DeepSeek V4 Pro and Flash: New Open‑Weight Models Hit Record Prices

Hacker News •
×

Chinese AI lab DeepSeek has released the first two preview models of its V4 series, DeepSeek‑V4‑Pro and DeepSeek‑V4‑Flash. Both maintain a one‑million‑token context using a Mixture‑of‑Experts architecture. Pro clocks 1.6 trillion total parameters with 49 billion active, while Flash runs 284 billion total and 13 billion active. The models ship under the MIT license.

DeepSeek‑V4‑Pro tops the market for open‑weight models, surpassing Kimi K2.6’s 1.1 trillion and GLM‑5.1’s 754 billion. With 865 GB on Hugging Face, Pro dwarfs its predecessor, V3.2’s 685 GB. Flash, at 160 GB, offers a lightweight alternative that may run on a 128 GB MacBook Pro after light quantization and still leverages a highly efficient Mixture‑of‑Experts framework that boosts performance while maintaining low energy.

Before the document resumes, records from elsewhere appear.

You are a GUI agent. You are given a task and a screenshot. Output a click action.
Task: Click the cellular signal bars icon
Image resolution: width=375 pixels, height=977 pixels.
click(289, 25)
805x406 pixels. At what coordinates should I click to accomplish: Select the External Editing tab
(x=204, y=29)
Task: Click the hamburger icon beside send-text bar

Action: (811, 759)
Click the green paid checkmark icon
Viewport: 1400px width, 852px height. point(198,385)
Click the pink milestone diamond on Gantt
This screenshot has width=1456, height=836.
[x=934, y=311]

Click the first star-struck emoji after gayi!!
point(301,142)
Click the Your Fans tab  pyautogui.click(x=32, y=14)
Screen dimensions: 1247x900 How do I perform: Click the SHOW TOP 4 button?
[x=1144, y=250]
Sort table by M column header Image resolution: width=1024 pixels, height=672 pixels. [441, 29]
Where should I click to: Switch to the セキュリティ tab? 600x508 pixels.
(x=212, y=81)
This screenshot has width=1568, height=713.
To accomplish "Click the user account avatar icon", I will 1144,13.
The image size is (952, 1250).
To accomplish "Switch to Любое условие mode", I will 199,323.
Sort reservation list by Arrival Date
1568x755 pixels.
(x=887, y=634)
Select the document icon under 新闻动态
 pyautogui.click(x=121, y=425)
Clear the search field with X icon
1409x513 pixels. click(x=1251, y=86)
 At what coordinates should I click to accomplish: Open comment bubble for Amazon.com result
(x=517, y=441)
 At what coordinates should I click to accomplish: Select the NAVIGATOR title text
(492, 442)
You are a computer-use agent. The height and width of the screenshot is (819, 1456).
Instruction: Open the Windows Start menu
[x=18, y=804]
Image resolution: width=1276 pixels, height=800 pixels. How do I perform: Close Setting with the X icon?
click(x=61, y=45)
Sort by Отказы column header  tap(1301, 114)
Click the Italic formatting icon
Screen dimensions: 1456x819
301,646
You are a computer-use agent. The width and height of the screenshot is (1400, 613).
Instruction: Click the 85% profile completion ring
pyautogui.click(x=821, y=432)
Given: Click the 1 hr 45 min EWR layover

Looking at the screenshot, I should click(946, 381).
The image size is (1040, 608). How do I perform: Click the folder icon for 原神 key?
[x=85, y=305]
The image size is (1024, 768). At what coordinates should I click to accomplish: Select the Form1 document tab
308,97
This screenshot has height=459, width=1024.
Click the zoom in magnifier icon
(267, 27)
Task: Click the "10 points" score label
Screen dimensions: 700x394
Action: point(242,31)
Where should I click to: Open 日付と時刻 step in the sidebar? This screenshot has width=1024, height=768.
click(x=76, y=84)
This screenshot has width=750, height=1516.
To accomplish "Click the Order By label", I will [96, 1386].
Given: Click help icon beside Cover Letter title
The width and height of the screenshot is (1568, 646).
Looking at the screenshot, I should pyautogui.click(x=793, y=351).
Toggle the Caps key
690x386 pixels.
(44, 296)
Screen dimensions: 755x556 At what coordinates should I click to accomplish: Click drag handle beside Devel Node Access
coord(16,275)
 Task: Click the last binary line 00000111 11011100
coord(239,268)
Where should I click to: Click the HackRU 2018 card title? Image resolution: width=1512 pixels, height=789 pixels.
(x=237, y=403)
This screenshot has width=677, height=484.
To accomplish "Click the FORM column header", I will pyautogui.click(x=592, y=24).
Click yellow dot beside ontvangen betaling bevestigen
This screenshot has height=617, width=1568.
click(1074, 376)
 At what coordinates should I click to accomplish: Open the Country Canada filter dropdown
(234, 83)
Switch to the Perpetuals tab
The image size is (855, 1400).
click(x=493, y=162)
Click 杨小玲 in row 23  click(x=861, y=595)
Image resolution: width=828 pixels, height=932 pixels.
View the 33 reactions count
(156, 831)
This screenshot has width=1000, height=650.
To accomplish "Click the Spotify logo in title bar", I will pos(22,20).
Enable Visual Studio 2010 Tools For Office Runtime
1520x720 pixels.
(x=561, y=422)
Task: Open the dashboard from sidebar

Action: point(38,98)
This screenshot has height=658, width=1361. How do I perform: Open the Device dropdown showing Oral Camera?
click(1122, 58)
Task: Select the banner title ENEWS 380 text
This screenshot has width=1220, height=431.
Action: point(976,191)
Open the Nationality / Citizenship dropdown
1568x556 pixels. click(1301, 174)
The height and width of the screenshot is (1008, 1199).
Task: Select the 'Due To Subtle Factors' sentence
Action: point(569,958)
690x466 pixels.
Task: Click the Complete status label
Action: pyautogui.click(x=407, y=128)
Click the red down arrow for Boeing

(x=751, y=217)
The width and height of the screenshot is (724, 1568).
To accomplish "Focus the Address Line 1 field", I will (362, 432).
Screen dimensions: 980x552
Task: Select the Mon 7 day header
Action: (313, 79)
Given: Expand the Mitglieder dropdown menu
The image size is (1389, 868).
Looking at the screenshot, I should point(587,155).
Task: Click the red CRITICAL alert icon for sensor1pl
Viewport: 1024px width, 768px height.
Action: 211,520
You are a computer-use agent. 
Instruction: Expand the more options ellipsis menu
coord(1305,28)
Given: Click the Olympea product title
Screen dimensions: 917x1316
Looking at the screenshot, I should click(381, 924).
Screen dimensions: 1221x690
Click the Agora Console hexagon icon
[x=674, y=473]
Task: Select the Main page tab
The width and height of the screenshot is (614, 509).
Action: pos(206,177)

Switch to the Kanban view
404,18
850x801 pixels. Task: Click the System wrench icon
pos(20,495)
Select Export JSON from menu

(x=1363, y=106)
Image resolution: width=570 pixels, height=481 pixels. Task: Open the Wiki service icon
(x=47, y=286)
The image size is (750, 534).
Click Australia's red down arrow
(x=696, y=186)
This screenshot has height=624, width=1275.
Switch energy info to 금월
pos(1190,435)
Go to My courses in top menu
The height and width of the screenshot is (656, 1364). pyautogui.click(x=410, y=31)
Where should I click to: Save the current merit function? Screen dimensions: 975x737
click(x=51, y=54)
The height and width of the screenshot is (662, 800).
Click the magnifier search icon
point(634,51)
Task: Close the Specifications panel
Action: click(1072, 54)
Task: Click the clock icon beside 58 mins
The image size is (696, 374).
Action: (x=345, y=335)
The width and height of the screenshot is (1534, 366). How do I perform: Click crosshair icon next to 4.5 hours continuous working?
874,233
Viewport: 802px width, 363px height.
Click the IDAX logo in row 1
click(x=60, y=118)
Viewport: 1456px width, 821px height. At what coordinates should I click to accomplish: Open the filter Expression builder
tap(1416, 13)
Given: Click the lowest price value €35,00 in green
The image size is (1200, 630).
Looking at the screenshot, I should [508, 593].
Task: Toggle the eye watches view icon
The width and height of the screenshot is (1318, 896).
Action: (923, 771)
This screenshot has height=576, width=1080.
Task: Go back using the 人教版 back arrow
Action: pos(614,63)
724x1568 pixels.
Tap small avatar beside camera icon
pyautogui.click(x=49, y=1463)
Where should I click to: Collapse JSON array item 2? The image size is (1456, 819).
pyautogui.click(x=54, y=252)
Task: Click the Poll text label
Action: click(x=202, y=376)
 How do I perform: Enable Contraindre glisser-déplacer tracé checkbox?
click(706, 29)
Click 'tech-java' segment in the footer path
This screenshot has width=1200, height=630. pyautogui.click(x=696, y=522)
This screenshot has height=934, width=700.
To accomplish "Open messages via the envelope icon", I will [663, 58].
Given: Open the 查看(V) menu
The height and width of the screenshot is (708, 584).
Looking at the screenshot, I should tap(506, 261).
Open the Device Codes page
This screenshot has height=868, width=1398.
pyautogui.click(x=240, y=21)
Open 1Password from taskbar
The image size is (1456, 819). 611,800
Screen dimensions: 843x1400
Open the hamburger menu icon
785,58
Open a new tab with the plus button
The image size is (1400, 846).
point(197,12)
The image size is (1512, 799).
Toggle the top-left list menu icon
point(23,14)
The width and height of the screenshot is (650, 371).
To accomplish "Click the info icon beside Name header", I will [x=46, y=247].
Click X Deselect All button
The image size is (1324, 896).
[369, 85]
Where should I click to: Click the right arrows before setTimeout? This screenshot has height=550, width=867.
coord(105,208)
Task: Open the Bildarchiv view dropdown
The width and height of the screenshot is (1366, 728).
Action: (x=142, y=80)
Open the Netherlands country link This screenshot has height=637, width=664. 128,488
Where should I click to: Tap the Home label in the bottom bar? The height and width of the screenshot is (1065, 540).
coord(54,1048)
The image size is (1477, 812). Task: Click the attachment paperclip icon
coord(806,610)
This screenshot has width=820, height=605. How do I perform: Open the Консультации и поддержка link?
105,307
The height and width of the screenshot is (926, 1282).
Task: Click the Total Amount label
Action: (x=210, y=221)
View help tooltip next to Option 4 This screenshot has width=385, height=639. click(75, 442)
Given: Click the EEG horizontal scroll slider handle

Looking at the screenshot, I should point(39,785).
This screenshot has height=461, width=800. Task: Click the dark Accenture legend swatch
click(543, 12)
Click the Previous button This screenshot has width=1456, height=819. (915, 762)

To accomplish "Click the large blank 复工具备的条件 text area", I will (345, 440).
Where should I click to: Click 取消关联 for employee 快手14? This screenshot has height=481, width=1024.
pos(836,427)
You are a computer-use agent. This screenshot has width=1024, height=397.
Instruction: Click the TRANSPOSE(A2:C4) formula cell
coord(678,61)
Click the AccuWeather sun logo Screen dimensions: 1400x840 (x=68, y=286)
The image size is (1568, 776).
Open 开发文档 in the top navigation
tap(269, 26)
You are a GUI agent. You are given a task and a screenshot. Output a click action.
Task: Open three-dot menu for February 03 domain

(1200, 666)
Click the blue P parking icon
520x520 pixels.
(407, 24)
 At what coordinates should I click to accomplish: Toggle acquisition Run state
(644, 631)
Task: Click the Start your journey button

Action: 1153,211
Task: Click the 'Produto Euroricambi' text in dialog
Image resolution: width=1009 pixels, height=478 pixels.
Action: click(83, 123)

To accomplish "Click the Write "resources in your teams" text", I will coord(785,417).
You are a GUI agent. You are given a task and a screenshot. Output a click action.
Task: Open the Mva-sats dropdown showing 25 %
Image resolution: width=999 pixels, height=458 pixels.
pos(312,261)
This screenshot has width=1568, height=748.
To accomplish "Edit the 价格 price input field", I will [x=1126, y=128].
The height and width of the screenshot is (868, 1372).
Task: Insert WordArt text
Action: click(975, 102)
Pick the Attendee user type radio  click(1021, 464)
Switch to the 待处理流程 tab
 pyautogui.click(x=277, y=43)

Pricing reflects DeepSeek’s emphasis on efficiency. Flash charges $0.14 per million input tokens and $0.28 per million output tokens, while Pro runs at $1.74 and $3.48 respectively. Compared with Gemini, OpenAI, and Anthropic, Flash is the cheapest small model, and Pro is the most affordable among larger frontier offerings for developers needing high throughput at low cost.

DeepSeek cites a 27% reduction in single‑token FLOPs and a 10% cut in KV cache size for the 1M‑token setting relative to V3.2, while Flash achieves only 10% FLOPs and 7% KV. Benchmarks show V4‑Pro‑Max outperforms GPT‑5.2 and Gemini‑3.0‑Pro but trails GPT‑5.4 by about three months, making it a competitive choice for research and production teams.